Hey there, time traveller!
This article was published 11/1/2012 (3491 days ago), so information in it may no longer be current.
BRANDON -- "This past election had nothing to do with a rural-urban split. A lot of Winnipeggers who voted for the NDP provincially in October voted for federal Tory candidates just a few months earlier. We lost our way as a party and we lost touch with our cultural base."
Those refreshingly frank comments come from former two-time Progressive Conservative candidate Mike Waddell, as he reflected upon the results in last October's provincial election and the fact no candidate has yet stepped forward to replace Hugh McFadyen as PC party leader.
The Tory candidate in Brandon East in the past two provincial elections, Waddell has twice taken the spear for his party in a yellow-dog NDP riding. He has plenty to say about his experience and the state of the Manitoba Tory party.
"Winning by four or five thousand votes in a rural riding does us no good if we can't figure out why we're losing by almost as much in other ridings. All it does is allow us to deceive ourselves into thinking things really aren't that bad," he says.
"We need to confront uncomfortable truths and be honest with ourselves about the problems facing this party. We need to form a clear understanding of why Manitobans voted for PC party candidates before we can even attempt to understand why so many Manitobans didn't. Until we do that, we're stuck where we are."
Waddell is saying things publicly that many Tories are saying privately. He's part of a minority within the party bucking the official spin.
Despite having managed to snatch defeat from the jaws of victory this past October -- and the fact that the party has now lost four elections in a row -- there is a mind-boggling consensus among Tory elders that all is well.
They argue that the party's popular vote has increased significantly, and it is only a matter of time before Manitobans wake up and decide they have had enough of the NDP. All they need is a new face in the leader's office and everything will be just fine.
That sounds a lot like the stuff they were saying when they anointed Stuart Murray as leader, and then McFadyen. It is exactly like the kind of hooey the federal Liberals were spreading for the past five years.
The comparison between the federal Liberals and the provincial Tories is entirely appropriate. Having each been spoiled by a long period of electoral success, they arrogantly viewed defeat as an aberration that would soon be corrected. When that didn't happen, they each repatriated quick-fix, flash-in-the-pan saviours from abroad, who they assumed would catapult them to victory. Wrong again.

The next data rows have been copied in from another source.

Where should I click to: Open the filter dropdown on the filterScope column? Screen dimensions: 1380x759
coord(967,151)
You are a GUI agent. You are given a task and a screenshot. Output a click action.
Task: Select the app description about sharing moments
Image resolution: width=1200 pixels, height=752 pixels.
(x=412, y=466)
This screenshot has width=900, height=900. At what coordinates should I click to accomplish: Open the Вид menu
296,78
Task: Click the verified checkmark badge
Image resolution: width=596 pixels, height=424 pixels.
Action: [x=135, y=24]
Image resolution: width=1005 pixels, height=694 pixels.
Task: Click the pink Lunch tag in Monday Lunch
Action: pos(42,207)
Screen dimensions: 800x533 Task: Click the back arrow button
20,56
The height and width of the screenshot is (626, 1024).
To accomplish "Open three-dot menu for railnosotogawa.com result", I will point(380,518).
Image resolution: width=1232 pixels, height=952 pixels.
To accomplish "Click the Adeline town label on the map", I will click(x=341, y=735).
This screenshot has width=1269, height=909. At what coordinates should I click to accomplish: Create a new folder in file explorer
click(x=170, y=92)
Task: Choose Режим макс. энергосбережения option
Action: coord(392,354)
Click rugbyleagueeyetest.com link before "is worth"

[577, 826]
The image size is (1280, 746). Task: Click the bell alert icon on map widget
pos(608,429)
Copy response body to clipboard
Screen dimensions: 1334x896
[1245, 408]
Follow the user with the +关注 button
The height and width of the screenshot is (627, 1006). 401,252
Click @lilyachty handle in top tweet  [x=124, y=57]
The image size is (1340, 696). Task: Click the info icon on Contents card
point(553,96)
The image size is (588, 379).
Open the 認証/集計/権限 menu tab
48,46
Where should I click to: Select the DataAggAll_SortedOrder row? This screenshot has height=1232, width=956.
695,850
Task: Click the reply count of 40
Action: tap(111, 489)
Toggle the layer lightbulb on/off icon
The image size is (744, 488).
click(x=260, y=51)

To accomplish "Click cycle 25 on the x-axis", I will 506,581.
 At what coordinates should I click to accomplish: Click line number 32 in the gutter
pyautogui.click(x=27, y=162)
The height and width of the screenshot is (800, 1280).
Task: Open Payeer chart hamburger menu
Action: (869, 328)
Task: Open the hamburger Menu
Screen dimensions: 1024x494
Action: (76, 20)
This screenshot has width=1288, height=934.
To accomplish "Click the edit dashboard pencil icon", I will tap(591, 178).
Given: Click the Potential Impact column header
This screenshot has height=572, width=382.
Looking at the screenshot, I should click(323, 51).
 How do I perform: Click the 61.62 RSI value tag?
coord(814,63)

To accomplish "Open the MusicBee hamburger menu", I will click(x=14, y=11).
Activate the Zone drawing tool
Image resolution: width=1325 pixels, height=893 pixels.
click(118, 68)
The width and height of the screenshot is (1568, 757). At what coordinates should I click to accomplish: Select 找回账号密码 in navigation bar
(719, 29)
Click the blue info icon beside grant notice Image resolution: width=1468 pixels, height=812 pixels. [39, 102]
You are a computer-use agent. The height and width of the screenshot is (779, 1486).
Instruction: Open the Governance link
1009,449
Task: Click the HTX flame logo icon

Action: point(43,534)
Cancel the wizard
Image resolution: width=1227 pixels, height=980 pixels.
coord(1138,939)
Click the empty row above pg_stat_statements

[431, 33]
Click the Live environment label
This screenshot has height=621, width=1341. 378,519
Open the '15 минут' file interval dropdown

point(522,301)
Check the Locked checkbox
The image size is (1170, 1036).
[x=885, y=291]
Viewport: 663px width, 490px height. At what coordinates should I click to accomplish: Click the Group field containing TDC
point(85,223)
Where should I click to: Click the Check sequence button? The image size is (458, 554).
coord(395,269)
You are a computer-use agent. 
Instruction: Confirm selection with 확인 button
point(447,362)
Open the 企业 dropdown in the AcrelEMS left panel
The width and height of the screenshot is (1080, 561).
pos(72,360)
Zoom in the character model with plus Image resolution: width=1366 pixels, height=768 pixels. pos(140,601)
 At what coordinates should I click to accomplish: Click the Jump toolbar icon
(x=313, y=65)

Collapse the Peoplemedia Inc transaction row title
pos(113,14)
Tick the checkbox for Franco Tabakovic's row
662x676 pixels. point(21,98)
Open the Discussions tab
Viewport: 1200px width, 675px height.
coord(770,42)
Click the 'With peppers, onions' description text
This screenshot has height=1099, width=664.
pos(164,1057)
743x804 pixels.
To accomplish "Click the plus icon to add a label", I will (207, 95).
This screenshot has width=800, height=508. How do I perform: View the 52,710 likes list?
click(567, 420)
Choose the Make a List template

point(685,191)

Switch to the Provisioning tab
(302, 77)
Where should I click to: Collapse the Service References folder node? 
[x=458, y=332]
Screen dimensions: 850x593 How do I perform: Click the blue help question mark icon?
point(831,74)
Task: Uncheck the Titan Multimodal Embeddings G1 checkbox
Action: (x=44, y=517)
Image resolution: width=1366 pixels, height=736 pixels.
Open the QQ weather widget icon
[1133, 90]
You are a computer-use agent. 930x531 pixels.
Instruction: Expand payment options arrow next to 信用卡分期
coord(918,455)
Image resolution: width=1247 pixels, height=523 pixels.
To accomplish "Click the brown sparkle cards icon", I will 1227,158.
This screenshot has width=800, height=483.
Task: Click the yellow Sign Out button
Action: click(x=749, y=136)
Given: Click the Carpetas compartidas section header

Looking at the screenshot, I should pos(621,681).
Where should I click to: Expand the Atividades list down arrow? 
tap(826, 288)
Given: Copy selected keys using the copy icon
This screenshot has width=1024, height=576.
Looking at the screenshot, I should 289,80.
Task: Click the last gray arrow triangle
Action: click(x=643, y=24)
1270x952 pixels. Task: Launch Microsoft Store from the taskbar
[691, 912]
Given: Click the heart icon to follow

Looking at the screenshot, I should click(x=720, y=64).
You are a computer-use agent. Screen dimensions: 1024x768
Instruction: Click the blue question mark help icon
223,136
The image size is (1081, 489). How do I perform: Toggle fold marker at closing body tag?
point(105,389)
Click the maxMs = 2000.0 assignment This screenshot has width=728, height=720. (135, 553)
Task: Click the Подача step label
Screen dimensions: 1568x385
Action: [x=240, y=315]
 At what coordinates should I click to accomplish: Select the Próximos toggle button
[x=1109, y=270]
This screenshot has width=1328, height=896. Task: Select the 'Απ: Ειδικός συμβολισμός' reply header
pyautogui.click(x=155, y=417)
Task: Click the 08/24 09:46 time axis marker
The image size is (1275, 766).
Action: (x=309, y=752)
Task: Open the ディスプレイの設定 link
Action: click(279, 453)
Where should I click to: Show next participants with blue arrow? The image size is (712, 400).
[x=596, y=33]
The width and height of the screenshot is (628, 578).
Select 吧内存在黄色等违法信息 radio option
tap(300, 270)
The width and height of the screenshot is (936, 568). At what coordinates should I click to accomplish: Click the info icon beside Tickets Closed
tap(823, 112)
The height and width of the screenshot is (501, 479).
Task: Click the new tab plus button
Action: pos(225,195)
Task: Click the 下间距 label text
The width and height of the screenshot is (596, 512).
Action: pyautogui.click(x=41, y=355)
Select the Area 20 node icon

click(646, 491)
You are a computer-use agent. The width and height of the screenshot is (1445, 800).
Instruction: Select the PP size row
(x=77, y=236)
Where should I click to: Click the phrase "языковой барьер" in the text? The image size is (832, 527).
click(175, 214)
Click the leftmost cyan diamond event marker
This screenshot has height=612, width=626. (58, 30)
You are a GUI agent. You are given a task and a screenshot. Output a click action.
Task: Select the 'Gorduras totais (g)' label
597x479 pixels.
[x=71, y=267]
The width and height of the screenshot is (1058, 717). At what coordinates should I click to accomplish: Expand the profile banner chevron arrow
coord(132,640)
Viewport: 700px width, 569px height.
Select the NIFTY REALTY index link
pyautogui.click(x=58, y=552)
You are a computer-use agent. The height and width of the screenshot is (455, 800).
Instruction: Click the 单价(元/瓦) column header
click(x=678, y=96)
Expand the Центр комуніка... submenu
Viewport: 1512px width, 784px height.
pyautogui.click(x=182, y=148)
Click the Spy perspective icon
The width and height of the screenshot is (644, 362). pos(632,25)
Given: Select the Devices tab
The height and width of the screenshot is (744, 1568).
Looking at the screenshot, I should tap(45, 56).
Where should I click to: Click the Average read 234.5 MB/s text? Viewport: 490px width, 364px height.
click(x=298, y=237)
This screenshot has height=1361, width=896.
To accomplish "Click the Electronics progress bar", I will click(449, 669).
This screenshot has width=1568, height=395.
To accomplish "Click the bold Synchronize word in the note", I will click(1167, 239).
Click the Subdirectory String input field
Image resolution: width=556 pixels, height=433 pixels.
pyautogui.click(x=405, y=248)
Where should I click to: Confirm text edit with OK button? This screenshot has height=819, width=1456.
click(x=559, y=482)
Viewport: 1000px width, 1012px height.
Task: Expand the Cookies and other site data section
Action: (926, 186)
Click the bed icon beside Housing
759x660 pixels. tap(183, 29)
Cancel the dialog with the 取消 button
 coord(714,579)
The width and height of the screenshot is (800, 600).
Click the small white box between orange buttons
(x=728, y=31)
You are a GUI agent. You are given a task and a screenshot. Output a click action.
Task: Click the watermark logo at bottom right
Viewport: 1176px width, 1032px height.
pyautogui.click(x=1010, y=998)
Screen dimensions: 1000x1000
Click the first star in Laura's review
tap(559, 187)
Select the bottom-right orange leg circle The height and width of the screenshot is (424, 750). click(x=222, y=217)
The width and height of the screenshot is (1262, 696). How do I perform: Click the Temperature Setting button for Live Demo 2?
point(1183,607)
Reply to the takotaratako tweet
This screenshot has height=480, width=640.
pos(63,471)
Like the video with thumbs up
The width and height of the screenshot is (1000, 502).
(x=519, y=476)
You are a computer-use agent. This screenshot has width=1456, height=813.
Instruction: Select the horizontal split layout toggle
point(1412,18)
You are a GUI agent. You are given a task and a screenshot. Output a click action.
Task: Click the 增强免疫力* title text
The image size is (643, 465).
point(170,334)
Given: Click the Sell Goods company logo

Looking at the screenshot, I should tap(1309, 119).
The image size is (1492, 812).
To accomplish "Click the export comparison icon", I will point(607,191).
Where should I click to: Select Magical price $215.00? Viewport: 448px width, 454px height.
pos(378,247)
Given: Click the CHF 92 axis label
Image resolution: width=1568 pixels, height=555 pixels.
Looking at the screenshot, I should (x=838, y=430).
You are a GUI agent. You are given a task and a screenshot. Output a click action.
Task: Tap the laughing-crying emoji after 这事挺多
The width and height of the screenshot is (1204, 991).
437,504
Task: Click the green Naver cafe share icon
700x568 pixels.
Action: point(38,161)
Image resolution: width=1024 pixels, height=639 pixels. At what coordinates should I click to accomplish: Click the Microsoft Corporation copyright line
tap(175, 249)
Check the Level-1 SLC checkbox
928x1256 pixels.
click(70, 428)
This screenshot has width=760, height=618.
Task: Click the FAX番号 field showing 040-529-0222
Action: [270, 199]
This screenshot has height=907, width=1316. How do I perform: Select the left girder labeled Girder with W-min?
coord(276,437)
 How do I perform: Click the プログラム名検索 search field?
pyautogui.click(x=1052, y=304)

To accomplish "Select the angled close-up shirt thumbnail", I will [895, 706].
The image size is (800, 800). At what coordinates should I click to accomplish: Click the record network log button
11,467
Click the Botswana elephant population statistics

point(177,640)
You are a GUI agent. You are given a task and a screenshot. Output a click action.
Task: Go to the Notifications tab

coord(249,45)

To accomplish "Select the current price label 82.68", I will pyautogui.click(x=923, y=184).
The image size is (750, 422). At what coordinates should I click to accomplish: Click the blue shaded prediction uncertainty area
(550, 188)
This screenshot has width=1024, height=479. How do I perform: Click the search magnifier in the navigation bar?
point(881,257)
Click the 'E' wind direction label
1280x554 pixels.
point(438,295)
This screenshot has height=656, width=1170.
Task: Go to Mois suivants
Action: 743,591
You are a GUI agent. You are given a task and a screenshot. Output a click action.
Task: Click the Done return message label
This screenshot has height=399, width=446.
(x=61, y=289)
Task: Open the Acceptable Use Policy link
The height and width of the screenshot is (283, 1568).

The federal Liberals are finally coming to terms with the fact that their party needs a complete rebuild. They learned, the hard way, that they can't defeat the Harper Conservatives by impersonating conservatives. They need to return to their centrist roots.
On the heels of a disastrous election campaign, in which they tried to out-NDP the NDP on several policies, Manitoba's Tories need to return to their conservative roots. They learned, the hard way that, when given a choice between the real NDP and a fake NDP, Manitobans will vote for the genuine article.
A problem cannot be solved until its existence is acknowledged. The Tories' problem is they think they got it right in the last election, but that it was Manitobans -- Winnipeggers, in particular -- who got it wrong. They're in denial, so deep that they are unable to grasp the strange irony of their situation.
A provincial Tory is almost always a federal Tory. Given that fact, how can the same people hold deep-blue conservative positions on federal issues, but abandon those values when it comes to provincial issues?
It's easy. In a triumph of pragmatism over principle, the Tories' provincial campaign strategists papered over many of their members' core beliefs in a misguided attempt to appeal to centrist, urban voters. The decision cost them the election and has ignited an identity crisis within the party.
If the Manitoba PC Party has any hope of returning to power in 2015, it needs to follow Waddell's advice. Tories need to be honest with themselves and each other. They must reconnect with what they believe in and begin the task of convincing Manitobans that policies founded on those beliefs are best for this province.